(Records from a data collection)
:::

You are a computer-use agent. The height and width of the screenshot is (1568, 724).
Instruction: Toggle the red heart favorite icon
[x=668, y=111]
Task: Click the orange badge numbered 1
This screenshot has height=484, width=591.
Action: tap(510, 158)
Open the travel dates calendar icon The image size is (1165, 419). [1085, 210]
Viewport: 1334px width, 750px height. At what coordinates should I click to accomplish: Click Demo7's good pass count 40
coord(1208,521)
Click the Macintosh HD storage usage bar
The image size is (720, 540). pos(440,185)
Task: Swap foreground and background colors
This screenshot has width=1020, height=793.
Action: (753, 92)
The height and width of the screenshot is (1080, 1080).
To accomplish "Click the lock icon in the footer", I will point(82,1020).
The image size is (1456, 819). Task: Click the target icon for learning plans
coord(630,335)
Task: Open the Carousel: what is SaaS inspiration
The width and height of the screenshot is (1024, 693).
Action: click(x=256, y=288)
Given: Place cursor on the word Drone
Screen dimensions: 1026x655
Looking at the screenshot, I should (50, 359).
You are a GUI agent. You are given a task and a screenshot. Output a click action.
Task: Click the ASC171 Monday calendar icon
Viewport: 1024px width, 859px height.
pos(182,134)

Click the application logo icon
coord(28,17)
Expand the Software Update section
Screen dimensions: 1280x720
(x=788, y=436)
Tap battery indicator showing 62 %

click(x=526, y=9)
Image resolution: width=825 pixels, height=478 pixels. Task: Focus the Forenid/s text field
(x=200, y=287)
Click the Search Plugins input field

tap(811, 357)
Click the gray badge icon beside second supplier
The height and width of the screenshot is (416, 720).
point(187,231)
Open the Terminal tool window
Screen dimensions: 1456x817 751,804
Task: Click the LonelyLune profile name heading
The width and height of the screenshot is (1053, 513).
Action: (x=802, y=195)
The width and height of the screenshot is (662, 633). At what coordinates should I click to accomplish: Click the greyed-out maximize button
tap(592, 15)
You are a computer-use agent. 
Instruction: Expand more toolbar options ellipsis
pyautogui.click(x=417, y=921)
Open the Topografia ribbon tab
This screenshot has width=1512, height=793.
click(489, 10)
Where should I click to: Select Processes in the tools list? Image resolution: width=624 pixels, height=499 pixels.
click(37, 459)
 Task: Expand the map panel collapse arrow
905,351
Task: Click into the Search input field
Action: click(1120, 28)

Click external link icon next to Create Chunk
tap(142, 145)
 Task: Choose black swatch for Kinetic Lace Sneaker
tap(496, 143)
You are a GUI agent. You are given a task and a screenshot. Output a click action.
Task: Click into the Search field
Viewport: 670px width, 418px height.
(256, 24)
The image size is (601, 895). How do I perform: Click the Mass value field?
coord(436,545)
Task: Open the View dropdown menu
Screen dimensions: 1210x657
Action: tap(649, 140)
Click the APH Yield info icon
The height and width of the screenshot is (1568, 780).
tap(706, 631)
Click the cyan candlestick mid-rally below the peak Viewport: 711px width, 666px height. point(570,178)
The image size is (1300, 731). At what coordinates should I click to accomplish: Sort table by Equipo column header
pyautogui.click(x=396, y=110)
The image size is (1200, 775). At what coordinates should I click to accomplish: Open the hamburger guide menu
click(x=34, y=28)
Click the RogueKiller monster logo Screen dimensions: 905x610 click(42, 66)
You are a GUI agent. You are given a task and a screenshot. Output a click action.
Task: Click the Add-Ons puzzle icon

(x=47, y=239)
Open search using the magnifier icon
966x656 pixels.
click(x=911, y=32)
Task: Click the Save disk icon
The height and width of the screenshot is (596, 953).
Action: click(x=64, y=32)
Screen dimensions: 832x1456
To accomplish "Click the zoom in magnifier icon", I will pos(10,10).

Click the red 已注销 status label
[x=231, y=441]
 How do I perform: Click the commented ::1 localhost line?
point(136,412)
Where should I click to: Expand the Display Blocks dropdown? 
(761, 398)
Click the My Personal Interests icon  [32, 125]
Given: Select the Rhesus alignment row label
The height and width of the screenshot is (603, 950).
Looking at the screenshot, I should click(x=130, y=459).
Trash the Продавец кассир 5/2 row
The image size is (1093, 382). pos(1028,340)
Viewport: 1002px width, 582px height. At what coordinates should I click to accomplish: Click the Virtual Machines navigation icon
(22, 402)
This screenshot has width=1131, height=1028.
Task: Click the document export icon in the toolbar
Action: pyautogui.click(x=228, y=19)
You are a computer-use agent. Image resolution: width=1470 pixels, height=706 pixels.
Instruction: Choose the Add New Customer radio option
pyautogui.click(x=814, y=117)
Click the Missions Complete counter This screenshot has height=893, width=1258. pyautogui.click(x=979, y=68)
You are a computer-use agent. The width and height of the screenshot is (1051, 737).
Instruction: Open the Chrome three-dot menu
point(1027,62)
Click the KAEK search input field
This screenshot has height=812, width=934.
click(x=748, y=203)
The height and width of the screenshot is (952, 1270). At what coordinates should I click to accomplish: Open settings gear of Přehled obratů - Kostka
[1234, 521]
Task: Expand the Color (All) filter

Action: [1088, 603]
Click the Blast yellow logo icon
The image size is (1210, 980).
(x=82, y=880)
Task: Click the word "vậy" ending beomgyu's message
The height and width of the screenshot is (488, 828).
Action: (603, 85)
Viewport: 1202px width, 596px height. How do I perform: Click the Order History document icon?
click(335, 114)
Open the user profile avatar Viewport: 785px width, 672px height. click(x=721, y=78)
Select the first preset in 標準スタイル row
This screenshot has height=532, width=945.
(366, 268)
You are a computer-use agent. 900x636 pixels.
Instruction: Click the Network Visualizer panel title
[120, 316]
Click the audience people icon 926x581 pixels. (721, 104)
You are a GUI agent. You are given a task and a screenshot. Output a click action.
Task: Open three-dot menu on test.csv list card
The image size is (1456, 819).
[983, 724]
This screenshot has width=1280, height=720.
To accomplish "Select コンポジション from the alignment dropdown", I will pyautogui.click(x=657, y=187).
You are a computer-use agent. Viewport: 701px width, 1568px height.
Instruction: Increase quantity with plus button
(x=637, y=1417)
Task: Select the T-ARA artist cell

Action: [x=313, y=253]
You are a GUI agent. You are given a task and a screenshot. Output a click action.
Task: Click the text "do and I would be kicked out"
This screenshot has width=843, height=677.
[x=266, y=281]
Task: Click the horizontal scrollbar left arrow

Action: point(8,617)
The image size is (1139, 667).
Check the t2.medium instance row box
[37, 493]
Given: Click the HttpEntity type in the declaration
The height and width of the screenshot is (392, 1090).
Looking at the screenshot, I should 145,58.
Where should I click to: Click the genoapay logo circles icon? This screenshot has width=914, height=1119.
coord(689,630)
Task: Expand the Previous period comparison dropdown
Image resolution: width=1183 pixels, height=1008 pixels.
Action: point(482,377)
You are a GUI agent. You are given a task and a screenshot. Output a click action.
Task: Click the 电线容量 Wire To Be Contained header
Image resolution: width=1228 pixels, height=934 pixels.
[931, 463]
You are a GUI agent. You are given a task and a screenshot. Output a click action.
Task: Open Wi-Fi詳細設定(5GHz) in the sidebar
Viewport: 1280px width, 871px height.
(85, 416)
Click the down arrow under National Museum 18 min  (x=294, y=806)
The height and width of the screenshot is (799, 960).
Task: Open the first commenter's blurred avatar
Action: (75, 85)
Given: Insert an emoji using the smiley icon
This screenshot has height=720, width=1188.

:::

Required action ▸ Search each line of the entries for the string "word", then say how many lines have it. Reply with the number only.

Solution for this exercise ▸ 2